Extraction. Five specialized agents, each with a narrow role: doc-indexer maps document structure, doc-reader extracts technical claims, caveat-extractor hunts for limitations and buried traps, cost-capacity-analyst highlights pricing mechanics and scaling constraints, architecture-dependency-mapper maps control-plane and data-plane dependencies.

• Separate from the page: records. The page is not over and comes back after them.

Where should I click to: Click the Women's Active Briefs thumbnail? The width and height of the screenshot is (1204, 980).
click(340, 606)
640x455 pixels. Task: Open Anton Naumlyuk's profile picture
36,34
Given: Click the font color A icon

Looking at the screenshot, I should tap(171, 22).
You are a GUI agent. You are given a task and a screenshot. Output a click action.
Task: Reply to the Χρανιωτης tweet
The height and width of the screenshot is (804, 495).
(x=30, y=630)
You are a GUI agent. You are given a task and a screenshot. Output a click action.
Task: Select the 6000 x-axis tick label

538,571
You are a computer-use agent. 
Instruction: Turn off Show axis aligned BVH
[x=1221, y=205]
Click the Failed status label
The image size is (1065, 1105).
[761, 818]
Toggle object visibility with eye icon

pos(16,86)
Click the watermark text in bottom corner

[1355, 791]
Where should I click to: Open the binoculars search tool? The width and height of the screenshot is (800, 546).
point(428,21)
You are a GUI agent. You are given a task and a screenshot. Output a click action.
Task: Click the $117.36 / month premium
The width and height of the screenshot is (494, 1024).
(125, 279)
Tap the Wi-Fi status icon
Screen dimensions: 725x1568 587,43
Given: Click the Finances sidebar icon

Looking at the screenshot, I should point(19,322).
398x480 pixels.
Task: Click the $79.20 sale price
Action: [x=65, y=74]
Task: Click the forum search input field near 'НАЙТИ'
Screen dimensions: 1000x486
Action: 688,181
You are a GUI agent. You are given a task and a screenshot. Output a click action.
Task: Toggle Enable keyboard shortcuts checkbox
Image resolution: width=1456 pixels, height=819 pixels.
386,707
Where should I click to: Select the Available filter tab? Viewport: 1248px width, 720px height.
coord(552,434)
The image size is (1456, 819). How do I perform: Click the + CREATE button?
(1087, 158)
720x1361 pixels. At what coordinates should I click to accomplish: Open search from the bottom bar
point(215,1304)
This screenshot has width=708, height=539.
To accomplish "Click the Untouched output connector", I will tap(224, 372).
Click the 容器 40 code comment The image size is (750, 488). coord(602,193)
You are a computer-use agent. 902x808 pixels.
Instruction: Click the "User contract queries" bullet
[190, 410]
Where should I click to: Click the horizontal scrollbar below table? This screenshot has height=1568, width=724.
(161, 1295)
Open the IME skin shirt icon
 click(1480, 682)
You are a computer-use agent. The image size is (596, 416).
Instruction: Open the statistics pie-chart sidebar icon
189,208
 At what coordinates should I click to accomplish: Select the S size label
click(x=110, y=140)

Synthesis. pattern-remix-planner adapts proven patterns to new problems; synthesis-brief-writer turns extracted evidence into structured Decision Briefs, Complexity Heat Maps, and Hidden Risk Summaries.

Workflows

Five composable skill workflows, each modeling a different phase of systems analysis:

• /complexity-mapper: Full below-the-waterline scan. Indexes documents, optionally discovers external sources, dispatches parallel extractors, and synthesizes findings into a Complexity Heat Map and Hidden Risk Summary.
• /context-sharding: Breaks large document sets into focused chunks for parallel extraction. Prevents the single-pass reading failure that misses what matters in 200-page vendor packages.
• /pattern-remix: Takes a known-good design and adapts it to new constraints, mapping what transfers, what needs to change, and what assumptions no longer hold.
• /decision-brief: Packages extracted findings into stakeholder-ready briefs with evidence, options, risks, and next steps.
• /architecture-risk-review: Targeted failure mode analysis covering single points of failure, blast radius, hidden coupling, and operational survivability gaps.

Design Decisions

Why Dispatch Planning Matters

Early versions launched extraction agents directly from document indexing output. This worked for small document sets but failed on larger research sessions because extractors received too much material and missed critical details. The extraction-planner agent solves this by assessing total volume and producing a Dispatch Plan that specifies how many agents to spawn, what type each should be, and what scoped instructions each receives.

Why Source Anchors Are Non-Negotiable

Every finding traces back to a specific file, section, or page. Not “broadly available” when the doc says “us-east-1 only.” Not “supports X” when the doc says “supports X when Y is also true.” The caveats are where the real decisions live, and collapsed nuance is where bad decisions come from.

Why Structured Output Contracts

All deliverables follow defined contracts: Complexity Heat Maps, Hidden Risk Summaries, Decision Briefs, Pattern Remix Drafts, and Context Packets. These aren’t just formatting preferences. Structured outputs travel: from the engineer’s analysis to the design review to the stakeholder conversation. Unstructured paragraphs don’t.

What I Learned

Building this plugin reinforced something I’ve seen across twenty years of infrastructure work: the methodology matters more than the technology. Whether you’re evaluating a cloud migration, a vendor proposal, or a new storage architecture, the discipline is the same: understand what a system does well, understand what it doesn’t do well, and surface the gaps before you’ve committed.

The extraction-synthesis separation turned out to be the most important design decision. It mirrors how experienced engineers actually work: gather evidence first, interpret it second. The temptation to skip straight to conclusions is strong, especially with AI tools that can generate confident-sounding analysis. Forcing the pipeline to extract faithfully before synthesizing ensures the conclusions are grounded in what the sources actually say, not in what a model assumes they say.